2016 is drawing to a close, and the year has been quite eventful from a ‘financial’ standpoint. Here’s a quick recap, in case you’ve missed some of the biggest financial headlines of the year, or are wondering how these will affect you in the coming year.
Lower oil prices in 2016 a mixed blessing
2016 got off to a rocky start with oil prices plunging to their lowest levels – below $30 per barrel – in over a decade in January. While the move roiled global financial markets, it had a silver lining for consumers in the UAE. The liberalization of fuel prices in August 2015 meant that lower crude oil prices were passed on to consumers, with the average price for ‘special’ petrol (95-octane) falling to 1.63 dirhams per litre this year from 1.78 in 2015. Lower petrol prices helped to bring overall UAE inflation down to under 2% in November 2016, from 3.6% in December 2015.
While lower oil prices might have been good for many households, they were not so good for government budgets.

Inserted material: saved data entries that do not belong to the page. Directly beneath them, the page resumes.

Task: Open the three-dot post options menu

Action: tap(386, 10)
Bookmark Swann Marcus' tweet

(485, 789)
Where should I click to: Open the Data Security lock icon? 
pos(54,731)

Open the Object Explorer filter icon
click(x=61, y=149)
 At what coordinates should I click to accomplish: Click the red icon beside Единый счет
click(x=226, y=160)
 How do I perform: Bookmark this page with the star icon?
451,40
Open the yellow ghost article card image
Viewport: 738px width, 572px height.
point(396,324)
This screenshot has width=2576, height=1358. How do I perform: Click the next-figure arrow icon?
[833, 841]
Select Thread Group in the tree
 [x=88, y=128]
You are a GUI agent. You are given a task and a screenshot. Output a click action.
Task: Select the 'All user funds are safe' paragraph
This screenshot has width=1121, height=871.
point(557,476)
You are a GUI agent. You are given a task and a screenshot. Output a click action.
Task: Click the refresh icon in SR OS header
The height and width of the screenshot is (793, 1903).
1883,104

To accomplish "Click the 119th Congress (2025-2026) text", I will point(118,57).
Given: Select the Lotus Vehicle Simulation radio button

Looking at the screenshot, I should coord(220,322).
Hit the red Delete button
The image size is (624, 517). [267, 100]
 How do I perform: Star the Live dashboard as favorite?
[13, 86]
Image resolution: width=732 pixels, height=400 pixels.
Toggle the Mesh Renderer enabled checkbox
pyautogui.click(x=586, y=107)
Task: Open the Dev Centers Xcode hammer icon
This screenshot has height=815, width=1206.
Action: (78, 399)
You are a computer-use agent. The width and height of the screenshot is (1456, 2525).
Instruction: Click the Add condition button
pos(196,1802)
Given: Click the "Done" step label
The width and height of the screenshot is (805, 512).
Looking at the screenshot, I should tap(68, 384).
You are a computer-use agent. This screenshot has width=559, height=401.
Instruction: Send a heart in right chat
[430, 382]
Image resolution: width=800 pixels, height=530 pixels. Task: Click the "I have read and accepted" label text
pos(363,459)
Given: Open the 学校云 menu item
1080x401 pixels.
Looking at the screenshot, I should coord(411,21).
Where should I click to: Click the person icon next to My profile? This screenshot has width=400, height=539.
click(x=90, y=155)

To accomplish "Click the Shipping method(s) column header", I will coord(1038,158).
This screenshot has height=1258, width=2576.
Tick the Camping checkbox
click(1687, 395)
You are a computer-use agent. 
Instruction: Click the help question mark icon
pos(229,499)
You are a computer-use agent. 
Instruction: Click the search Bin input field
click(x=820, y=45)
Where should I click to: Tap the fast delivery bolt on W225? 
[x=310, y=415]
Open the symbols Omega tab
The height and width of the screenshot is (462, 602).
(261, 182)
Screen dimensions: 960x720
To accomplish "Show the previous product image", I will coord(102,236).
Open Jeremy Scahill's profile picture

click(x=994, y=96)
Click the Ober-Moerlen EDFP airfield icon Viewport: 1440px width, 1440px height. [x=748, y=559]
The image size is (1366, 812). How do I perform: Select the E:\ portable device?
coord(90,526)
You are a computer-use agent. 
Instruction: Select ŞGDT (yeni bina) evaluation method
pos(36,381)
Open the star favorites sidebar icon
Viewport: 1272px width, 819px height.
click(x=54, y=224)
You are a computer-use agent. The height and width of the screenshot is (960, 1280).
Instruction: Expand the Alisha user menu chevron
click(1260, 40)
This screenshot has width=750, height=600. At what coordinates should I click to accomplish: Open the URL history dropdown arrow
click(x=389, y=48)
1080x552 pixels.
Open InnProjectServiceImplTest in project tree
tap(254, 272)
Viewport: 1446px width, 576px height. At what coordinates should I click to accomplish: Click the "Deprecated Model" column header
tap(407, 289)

As a result, several new initiatives were announced to raise non-oil revenues, including a new VAT (coming into effect in January 2018) and higher fees for some services. The 3% municipal fees for expats renting homes in Abu Dhabi and the 35 dirham Dubai Airport fee are two examples which come to mind.
Interest rates rise and the dollar beats most other currencies
The US Federal Reserve raised its key Fed Funds rate for the first time since the global financial crisis in December 2015. After waiting a full year, the Fed Funds rate was hiked by another quarter percent earlier this month. As the UAE’s currency is pegged to the US dollar, the official interest rate in the UAE was increased in line with the Fed Funds rate. However, most loans and mortgages are priced off the UAE’s interbank rate (EIBOR), which can reflect other things besides the official central bank rate.
[Related: Are interest rates rising in the UAE?]
With the Fed expected to increase interest rates at least another half percent in 2017, it’s safe to expect your mortgage costs will rise next year as well.
On a more positive note, as US interest rates rise, the US dollar should continue to strengthen against most other currencies, particularly those where the central banks remain in ‘easing’ mode such as the EU and Japan. If you are an expatriate, you should be able to get more for your dirham in your home country in 2017.
Long-awaited bankruptcy law passed
The new law should ultimately make it easier for businesses to access bank credit more easily and at a better price, as it provides a framework for restructuring debt when things go wrong or insolvency in the worst case scenario. This is critical for attracting investment and supporting entrepreneurship, which ultimately boosts economic growth and employment.
[Related: What to expect from UAE’s new Bankruptcy Law]
Car insurance benefits boosted
In September, the government announced new rules that bring the UAE’s car insurance market more in line with global best practice. Mandatory benefits have been improved, including the use of a courtesy car for up to 10 days after an accident. Unfortunately, the cost of these additional benefits may be passed on to consumers, with the recently published schedule of minimum and maximum car insurance premiums suggesting most drivers will pay more in January 2017.
However, the new rules should allow insurance firms to offer discounts for safer drivers while charging more to those who submit more claims. So perhaps the best way to keep your car insurance costs low is to become a better driver.